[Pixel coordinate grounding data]
##########
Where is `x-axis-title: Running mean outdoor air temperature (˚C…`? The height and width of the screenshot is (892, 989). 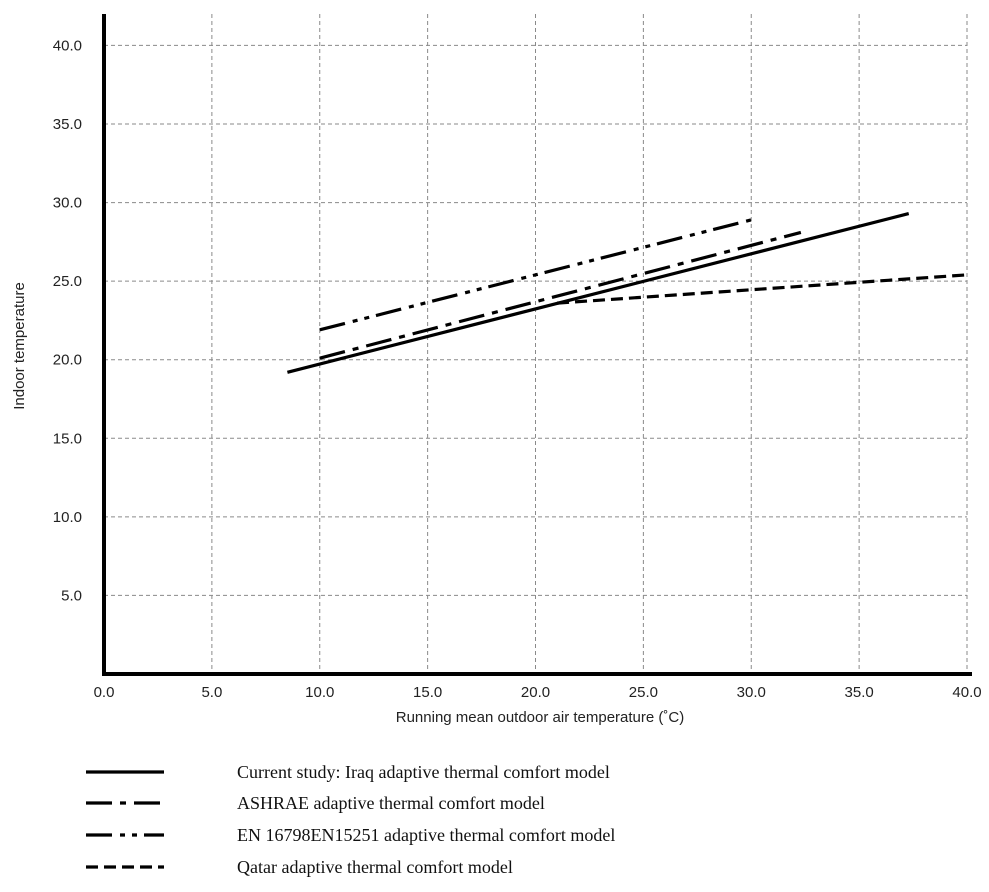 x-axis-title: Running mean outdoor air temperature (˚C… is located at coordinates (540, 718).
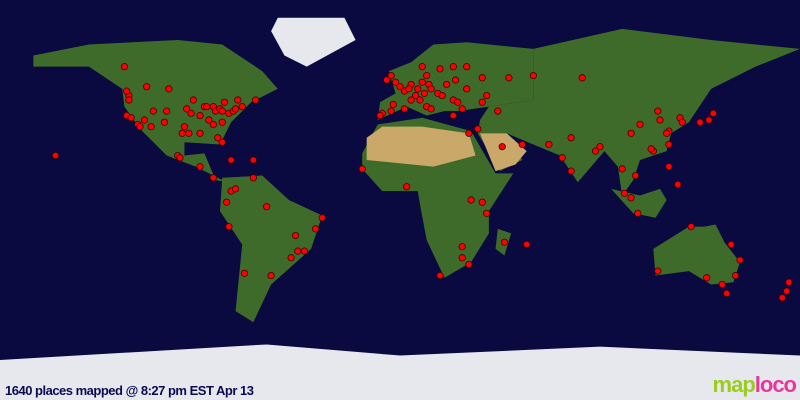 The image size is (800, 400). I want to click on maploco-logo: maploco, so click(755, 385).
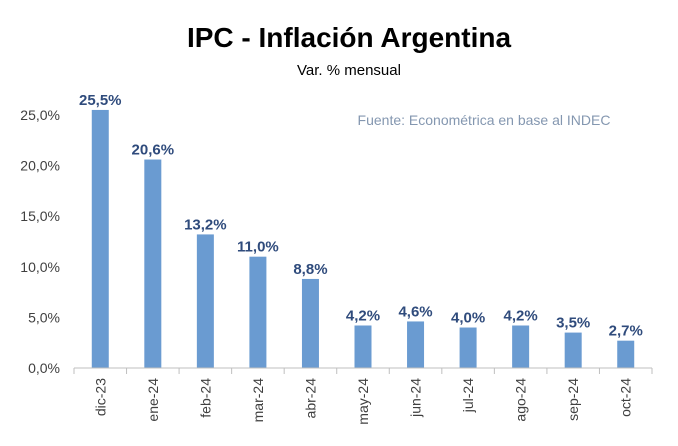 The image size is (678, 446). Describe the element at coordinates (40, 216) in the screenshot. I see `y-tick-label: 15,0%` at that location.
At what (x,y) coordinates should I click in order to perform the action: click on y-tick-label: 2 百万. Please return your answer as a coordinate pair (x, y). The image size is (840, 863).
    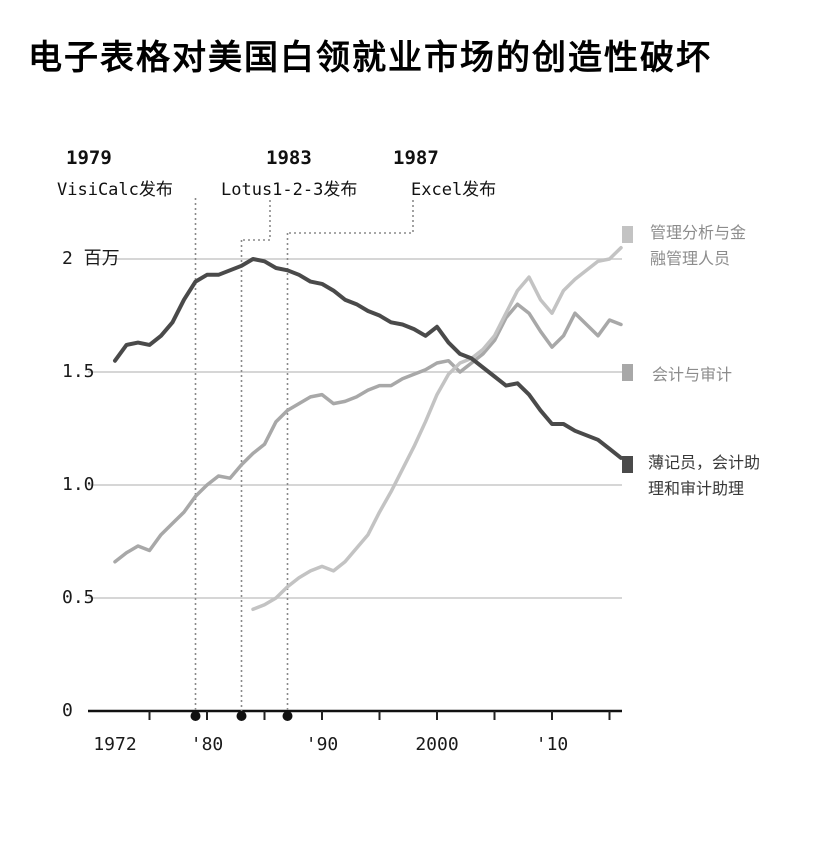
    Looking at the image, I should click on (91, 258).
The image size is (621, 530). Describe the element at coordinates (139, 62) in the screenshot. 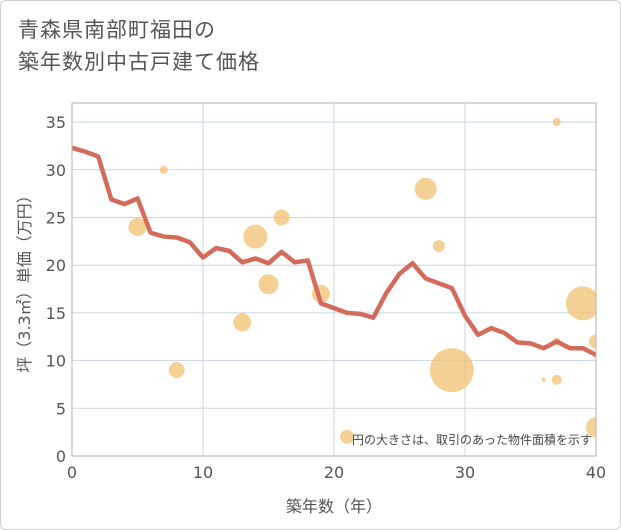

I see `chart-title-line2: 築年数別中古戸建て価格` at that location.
##########
INSTRUCTIONS FOR THE TASK: Convert the data from the line containing "The image size is (621, 530)." through the end of the data into a two-column CSV with the headers input and output. Give one row per input and its output, put each field in double quotes with line breaks replaced by spaces, and leave out the pictures.

RESPONSE TO THIS EXERCISE:
input,output
"The image size is (621, 530). Describe the element at coordinates (139, 62) in the screenshot.","I see `chart-title-line2: 築年数別中古戸建て価格` at that location."